Então são feitos planos de transição para uma economia de baixo-carbono e
a principal medida de curto prazo é a aposta nos agrocombustíveis”, diz
ela, não esquecendo de ressaltar no contexto do “boom” dos
agrocombustíveis a crise alimentar de 2008, anterior à crise financeira
de 2009 e 2010. “Só que a ideia de ‘baixo’-carbono não colou depois de
2008, quando a ideia de ‘baixo’, ‘pequeno’ ou ‘diminuir’ era
completamente ao contrário do senso de superação da crise.

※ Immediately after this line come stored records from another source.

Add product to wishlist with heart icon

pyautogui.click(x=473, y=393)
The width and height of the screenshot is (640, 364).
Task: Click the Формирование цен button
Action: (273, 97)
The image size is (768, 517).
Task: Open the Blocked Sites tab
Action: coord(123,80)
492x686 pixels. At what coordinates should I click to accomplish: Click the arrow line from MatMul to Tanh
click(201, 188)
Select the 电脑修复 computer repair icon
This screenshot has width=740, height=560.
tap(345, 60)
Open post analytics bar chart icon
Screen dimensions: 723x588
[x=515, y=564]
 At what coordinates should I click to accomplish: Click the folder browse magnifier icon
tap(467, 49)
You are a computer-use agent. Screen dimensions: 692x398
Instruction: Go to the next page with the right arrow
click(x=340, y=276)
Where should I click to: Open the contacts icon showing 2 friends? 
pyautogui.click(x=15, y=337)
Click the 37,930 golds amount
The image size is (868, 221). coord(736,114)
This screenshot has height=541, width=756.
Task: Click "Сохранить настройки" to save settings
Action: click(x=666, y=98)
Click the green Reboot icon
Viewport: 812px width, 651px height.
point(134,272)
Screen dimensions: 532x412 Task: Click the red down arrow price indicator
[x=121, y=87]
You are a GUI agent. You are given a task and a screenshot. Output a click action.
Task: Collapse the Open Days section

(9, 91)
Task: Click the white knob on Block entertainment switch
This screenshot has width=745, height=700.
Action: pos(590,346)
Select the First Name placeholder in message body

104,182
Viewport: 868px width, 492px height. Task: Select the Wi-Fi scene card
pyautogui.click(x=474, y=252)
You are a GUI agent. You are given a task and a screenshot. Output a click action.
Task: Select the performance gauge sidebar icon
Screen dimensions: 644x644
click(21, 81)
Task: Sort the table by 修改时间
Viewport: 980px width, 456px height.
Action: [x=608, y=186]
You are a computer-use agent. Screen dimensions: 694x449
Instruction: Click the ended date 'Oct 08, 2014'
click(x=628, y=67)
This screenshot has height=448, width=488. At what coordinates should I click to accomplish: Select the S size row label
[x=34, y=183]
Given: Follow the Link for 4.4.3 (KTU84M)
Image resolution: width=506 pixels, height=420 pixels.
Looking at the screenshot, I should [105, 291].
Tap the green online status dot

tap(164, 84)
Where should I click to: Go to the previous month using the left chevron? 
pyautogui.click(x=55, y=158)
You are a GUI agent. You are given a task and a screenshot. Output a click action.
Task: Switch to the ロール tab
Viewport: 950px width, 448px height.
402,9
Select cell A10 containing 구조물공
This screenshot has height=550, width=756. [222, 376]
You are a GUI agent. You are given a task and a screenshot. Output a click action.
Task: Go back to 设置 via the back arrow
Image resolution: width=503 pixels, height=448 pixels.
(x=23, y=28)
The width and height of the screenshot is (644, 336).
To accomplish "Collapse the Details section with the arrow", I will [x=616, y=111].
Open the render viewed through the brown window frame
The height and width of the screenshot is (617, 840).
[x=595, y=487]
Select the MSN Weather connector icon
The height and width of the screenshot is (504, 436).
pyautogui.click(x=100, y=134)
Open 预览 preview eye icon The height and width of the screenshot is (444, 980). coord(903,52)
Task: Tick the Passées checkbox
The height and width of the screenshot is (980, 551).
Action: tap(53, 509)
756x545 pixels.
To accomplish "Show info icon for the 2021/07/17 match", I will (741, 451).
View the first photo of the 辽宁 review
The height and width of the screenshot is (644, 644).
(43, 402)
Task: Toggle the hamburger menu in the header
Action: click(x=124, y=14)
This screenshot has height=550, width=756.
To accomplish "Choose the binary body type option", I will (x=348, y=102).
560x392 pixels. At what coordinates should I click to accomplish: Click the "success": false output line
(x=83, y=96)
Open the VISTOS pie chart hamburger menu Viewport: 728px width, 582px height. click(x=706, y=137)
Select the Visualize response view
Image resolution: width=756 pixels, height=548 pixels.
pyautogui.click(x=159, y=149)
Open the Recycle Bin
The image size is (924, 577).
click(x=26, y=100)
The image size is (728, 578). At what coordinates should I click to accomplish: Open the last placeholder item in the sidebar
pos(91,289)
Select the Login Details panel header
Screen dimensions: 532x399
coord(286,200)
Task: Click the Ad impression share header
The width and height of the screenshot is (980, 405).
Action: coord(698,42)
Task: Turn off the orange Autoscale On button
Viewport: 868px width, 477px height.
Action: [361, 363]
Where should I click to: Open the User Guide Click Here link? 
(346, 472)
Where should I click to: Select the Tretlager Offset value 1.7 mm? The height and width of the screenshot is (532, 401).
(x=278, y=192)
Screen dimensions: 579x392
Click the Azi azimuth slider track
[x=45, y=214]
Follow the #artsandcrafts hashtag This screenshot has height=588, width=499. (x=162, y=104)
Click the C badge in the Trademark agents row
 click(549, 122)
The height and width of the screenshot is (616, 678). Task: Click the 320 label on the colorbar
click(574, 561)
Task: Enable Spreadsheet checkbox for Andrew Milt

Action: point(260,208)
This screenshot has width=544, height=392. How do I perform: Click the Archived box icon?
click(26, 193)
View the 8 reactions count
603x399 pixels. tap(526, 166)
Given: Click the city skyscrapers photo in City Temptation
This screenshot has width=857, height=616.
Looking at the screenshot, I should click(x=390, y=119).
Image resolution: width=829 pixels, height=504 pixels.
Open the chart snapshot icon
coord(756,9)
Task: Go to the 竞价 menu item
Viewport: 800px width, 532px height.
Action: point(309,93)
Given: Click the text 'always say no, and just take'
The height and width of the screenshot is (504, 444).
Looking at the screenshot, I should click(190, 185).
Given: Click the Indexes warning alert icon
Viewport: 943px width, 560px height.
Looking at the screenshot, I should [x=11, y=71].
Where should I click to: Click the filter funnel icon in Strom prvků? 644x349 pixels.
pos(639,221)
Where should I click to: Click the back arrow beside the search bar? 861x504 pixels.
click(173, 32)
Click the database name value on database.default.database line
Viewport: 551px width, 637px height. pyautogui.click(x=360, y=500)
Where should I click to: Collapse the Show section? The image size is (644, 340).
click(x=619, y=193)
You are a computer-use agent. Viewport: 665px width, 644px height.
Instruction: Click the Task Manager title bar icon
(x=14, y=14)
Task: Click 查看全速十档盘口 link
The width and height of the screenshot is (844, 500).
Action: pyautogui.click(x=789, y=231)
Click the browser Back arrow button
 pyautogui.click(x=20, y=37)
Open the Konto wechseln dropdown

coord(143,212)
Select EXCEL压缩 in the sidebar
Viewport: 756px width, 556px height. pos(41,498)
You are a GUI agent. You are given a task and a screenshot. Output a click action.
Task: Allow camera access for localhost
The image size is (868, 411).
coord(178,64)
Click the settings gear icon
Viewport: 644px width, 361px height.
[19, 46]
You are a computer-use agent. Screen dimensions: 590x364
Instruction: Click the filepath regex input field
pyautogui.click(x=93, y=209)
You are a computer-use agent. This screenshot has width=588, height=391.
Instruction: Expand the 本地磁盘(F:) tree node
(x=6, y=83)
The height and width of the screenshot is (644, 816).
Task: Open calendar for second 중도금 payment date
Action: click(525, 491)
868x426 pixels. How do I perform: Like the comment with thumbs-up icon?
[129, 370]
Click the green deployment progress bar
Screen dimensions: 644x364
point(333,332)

Então todos
os textos de economia de ‘baixo’ carbono foram rebatizados para
desenvolvimento verde, e daí ficou o verde”, completa.
Segundo
a pesquisadora essa volta ao passado joga luz para se entender como é
inseparável o debate de economia verde do debate de clima e energia.
Para Camila, “é através da política nacional de clima e dos planos de
ação dos países que vai se introduzir a ideia de criação de mercado dos
ativos ambientais, perdendo toda a construção política do que é a
agroecologia e a disputa de sistemas”.
Precificação e propriedade
E
esses mercados são a nova fronteira de acumulação do capitalismo. Como
exemplo ela cita o próprio relatório do Programa das Nações Unidas para o
Meio Ambiente (Pnuma), que define o “estoque e o fluxo dos serviços
ecossistêmicos” como “constituição” do capital natural. “Ou seja, o
‘estoque e o fluxo de serviços ecossistêmicos’ é a polinização das
abelhas, a respiração das aves, a água e a fertilidade do solo”, traduz a
pesquisadora, acrescentando que, ainda segundo o Pnuma, “o erro da
economia marrom é que até agora ainda não conseguiu dar valor (preço) a
esses ativos”.
O
enredo se dramatiza quando temos um contexto em que “esses ativos”, os
recursos naturais, estão cada vez mais escassos. Aí, salienta Camila,
entra “a velha e boa garantia de direitos de propriedade sobre esses
ativos ambientais”. Ela alerta que no Brasil a questão está explicitada
no novo Código Florestal, quando o capítulo 11 cria o Certificado de
Cobertura de Reserva Ambiental e dá poderes aos proprietários de terra
com excedentes de reserva legal a registrarem e negociarem essas
“sobras” em bolsas de valores, as futuras bolsas verdes.
Contra-ataque
Em
um cenário de negociação de “excedentes” ambientais o próximo passo
torna-se o acúmulo desses “excedentes”, ao mesmo tempo em que as
superpopulações citadinas levam os países a serem obrigados a comprarem
pacotes de eficiência energética, fechando o círculo acúmulo e venda de
“capital ambiental”. É aí que Camila Moreno aponta um dos remédios
contra a economia verde. “Temos que questionar essa visão de que a
urbanização é um fato inexorável. O quão ideológico são esses dados que
estão sendo construídos inclusive pelo IPCC (Painel Intergovernamental
de Mudanças Climáticas, em inglês) que condenam o modo de vida rural e
reforçam a lógica estrutural de esvaziar os territórios e levar todo
mundo para as cadeias de consumo das cidades?”.